Of course, the reality is that the LTCI industry is just starting learning how to provide LTCI for a population that varies dramatically in size, and the whole world is learning how to deal with fluctuations in population growth. Life is an experiment in progress.

The idea that a life insurance or annuity product that can provide LTC benefits when needed seems logical. Why lock money into silos? Money is money.

On the other hand: One reason I have any retirement money at all is that it’s locked in silos that I’m too tired and lazy to break into. If I continue to be lazy, and if financial services providers continue to exist, and if the current financial/monetary system continues to exist, then I’ll have at least some money — maybe enough to buy a few cups of coffee every month — when I retire simply because I would probably have to fill out some forms to get the money out of my 401(k) plan and individual retirement account, and the thought of filling out a form seems horrifying.

But another reason it seems as if it’s good to keep pure, stand-alone LTCI going is that it feels as if LTCI people tend to have a different approach to LTC finance than the people providing the hybrid products.

It feels, when I do interviews and read press releases, as if the hybrid products know everything the LTCI carriers know about LTCI costs but are somewhat less interested in the mechanics of LTC itself, because they won’t really be involved in paying money directly to LTC providers and probably won’t be involved in managing LTC provider networks. Maybe, at most, they’ll help give hybrid product holders access to a rented LTC provider network.

That approach may be simpler and cleaner, and help insurers avoid media wrestling matches between insurers and nursing home providers that claim mean old insurers are killing our great-grandparents with their tight-fisted, cold-hearted ways.

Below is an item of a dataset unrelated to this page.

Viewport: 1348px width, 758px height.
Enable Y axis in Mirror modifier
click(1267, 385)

But, I think the truth that few like to admit is that the acute-care managed care companies have done a lot to keep acute-care doctors and hospitals from ripping patients off, and maybe to keep “doctors” with diplomas from the Great University of Advanced Photoshop Forgery from competing on the same footing as doctors with genuine medical degrees.

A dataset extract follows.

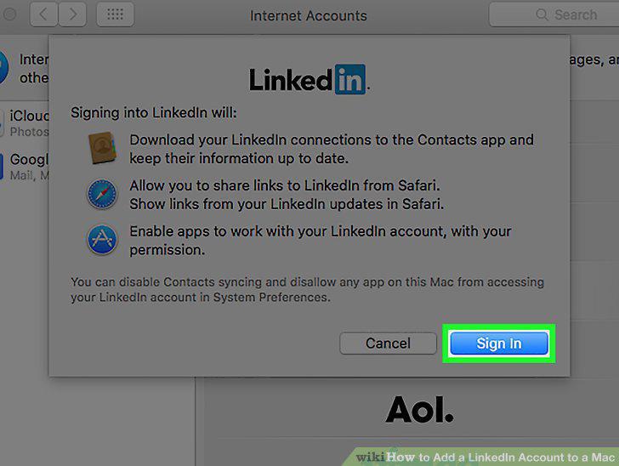Click the App Store icon
Image resolution: width=619 pixels, height=466 pixels.
point(102,240)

Maybe the fact that managed care companies are now so gungho about HEDIS scores, and making sure patients have their blood pressure checked and get the right kind of follow-up care for various HEDIS-tracked conditions, has led to actual improvements in medical care.

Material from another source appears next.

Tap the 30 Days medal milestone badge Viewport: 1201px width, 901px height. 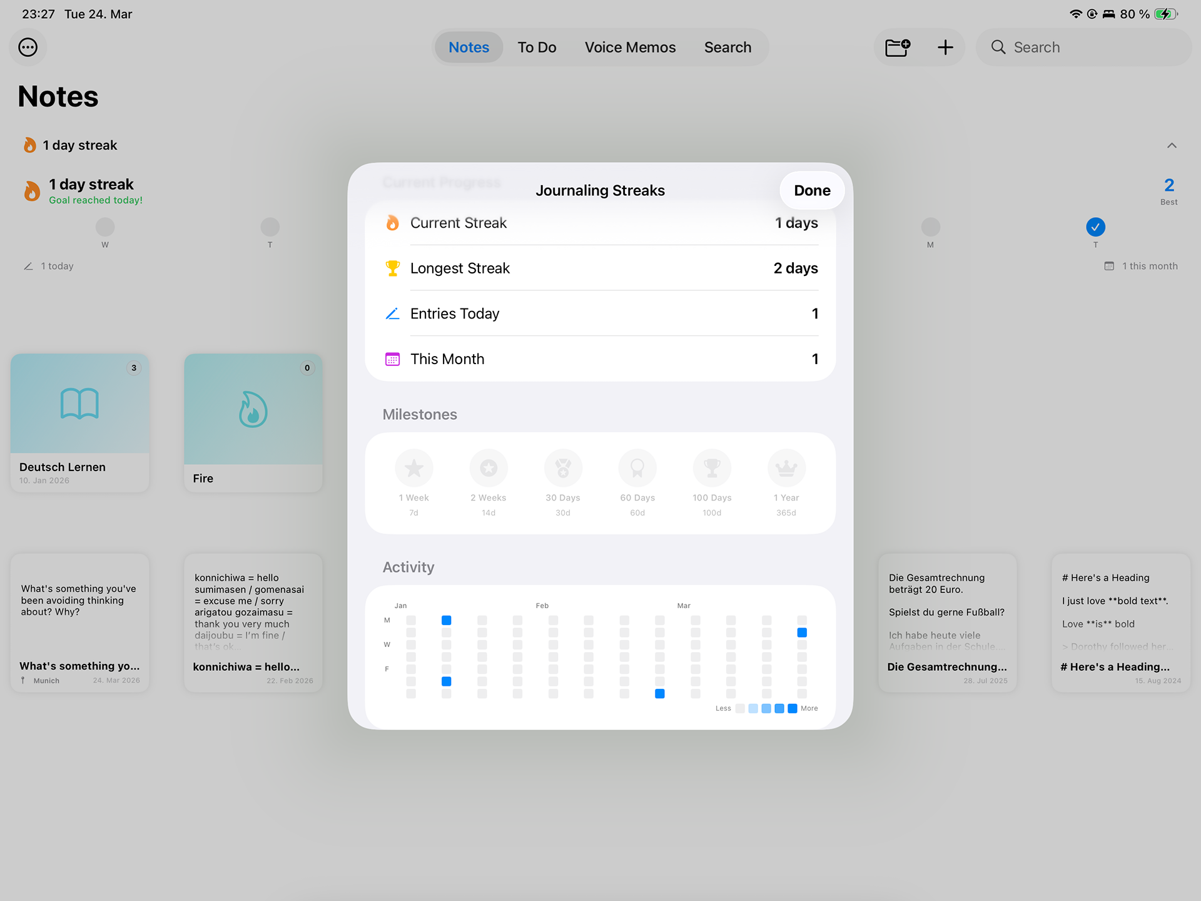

Even if the managed care company don’t care quite as much about quality for quality’s sake down in the brutal trenches as much as they do in their press releases, at least they talk about caring, and at least some people at those companies care some of the time, and that’s better than nothing.

I think it would be good for everybody if whatever units at the insurance companies that are providing the products that are supposed to help people pay for LTC borrow the acute-care insurers’ interest in high-quality provider networks and continue the LTCI carriers’ interest in understanding how LTC providers work and do what they can to promote good LTC provider quality.

LTCI claimants are the most vulnerable people in the Western world. Anything insurers can do to help them get decent care is an important act of corporate loving kindness.

INFORMAL CARE IS NOT FREE

LTC Financial Partners L.L.C., Kirkland, Wash., is working to promote LTCI by helping affiliated producers distribute localized press releases making the point that “Long-Term Care Insurance May Be Less Expensive Than Do-It-Yourself Caregiving.”

“The services you provide don’t come free of charge,” according to a version of the release distributed by Cathy Allen of Bangor, Pa. “Do-it-yourself caregiving can easily end up being really costly. In fact long-term care insurance, even with premium payments stretching more than 30 years, can easily end up being significantly less expensive.”